José Antonio Letelier Henríquez (born 23 May 1966) is a Chilean football coach and former professional goalkeeper. He has been head coach of the Chile women's national football team since 2015.

Playing career
Letelier started playing in the youth categories of Universidad de Chile, before switching to rivals Colo-Colo where he was taken on as a professional in 1987. In 1988 Colo-Colo sent Letelier and three other young players – Francisco Huerta,Parcko Quiroz and René Pinto – on loan to Alianza Lima, whose team had perished in the 1987 Alianza Lima plane crash. After a further loan at Deportes Valdivia, he returned to Colo-Colo and understudied Daniel Morón and Marcelo Ramírez in the club's 1991 Copa Libertadores-winning squad.

He was signed by Mexican club Atlético Morelia, where he played in 1991 and 1992, coinciding with his compatriot Juan Gutiérrez. He then completed his career back in Chile, with stints at Huachipato and Deportes Linares.

_PARTS OF THE EXERCISE:_
**1)** According to the Letelier biography, since what year has he been head coach of the Chile women's national football team?
**2)** Resume the Letelier biography after its last sentence.
The listing after the Letelier biography is separate material.

_DATA LINES:_
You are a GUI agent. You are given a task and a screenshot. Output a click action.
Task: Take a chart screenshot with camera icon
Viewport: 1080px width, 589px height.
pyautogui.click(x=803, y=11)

_EXPECTED ANSWERS:_
**1)** Since 2015.

**2)**
Coaching career
After retiring as a player, Letelier trained as a PE teacher and obtained his coaching licences from the Instituto Nacional del Fútbol (INAF). He began coaching goalkeepers in Colo-Colo's boys' teams, then took charge of the club's women's section in 2010. He won the Chilean women's football championship ten times in succession, the last nine under the Apertura and Clausura format. When Colo-Colo won the 2012 Copa Libertadores Femenina, Letelier became the first individual to be part of winning squads in both the male and female Libertadores tournaments.

In June 2015 he was appointed technical director of the Chile women's national football team, with his first task to prepare an under 20 team for the 2015 South American U-20 Women's Championship. When the senior women's national team played their first fixture in three years in May 2017, they thrashed hapless Peru 12–0. At the 2018 Copa América Femenina, Letelier steered hosts Chile to a runners-up finish, securing qualification to their first ever FIFA Women's World Cup in 2019.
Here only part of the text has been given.